Always enjoy your analysis, if you have some free time could you explain to us investodummies what we are looking at here? I would be interested in taking that gamble for the lulz.
Ok, I will try to explain the best I can. Let me quote the chart again.
This chart helps us understand how our profit/loss will look like.
The numbers on the Y axis represent the actual $$$ and the numbers on the X axis represent the stock movement.
The red line on the chart shows us how our profit/loss would look like on Friday's expiration. Even though you cannot see the number there, the actual breakeven level is $421.38. Easiest way to figure that out without a chart is to look at your BTO (Buy to Open) leg, and you will see a $420 strike price. Well add the cost of the spread ($1.38) to it, and we get $421.38. So as long as Apple is at that level or higher on Friday's closing we are finishing in the green.

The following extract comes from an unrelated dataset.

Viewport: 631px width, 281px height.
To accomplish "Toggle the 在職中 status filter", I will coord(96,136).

If it goes below, then anything below $420.00 on expiration is a complete loss. In this scenario, it is a loss of $552.
Since this is a spread, we have LIMITED GAINS AND LOSSES. This is a must going into such a large catalyst (earnings) since right after earning release the implied volatility on the options will drop. This will send vega tumbling down. By us selling a leg too, we will take a smaller impact from vega getting hit.
What you see at the botom under positions is the actual position. We are buying the MAY1 13 expiration leg, which is a $420 call. At the same time we are selling the MAY1 13 expiration leg, which is a $425 call.

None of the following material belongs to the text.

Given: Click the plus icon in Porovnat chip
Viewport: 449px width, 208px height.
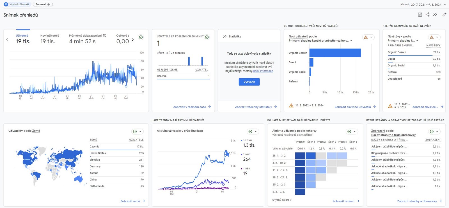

* Vega is a greek and a component when it comes to option pricing. On a long position (buying options, not writing), we will always be long vega. Meaning if vega goes up, so will our option premium. The same works vice versa. If Apple might be at $400 right now and the option contract is $1.38. Lets say Apple does not move at all after earnings, well the price of the contract can drop to 50c just because vega dropped.